/---

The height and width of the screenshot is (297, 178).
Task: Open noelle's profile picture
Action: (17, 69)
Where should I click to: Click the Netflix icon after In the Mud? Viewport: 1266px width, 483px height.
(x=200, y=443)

\---
/---

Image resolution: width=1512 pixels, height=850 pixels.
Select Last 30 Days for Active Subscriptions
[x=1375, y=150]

\---
/---

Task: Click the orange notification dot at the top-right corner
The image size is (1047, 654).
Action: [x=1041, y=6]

\---

= Problem description =
Rescale the stretch from the line containing "Task: Click the" through the line containing "Action: [x=1041, y=6]", inclusive, reproducing every line with its request and multiplying each coordinate in the answers by 0.3, rounded to whole numbers with halves rounded up. Output only those lines.

= Response to the task =
Task: Click the orange notification dot at the top-right corner
The image size is (1047, 654).
Action: [x=312, y=2]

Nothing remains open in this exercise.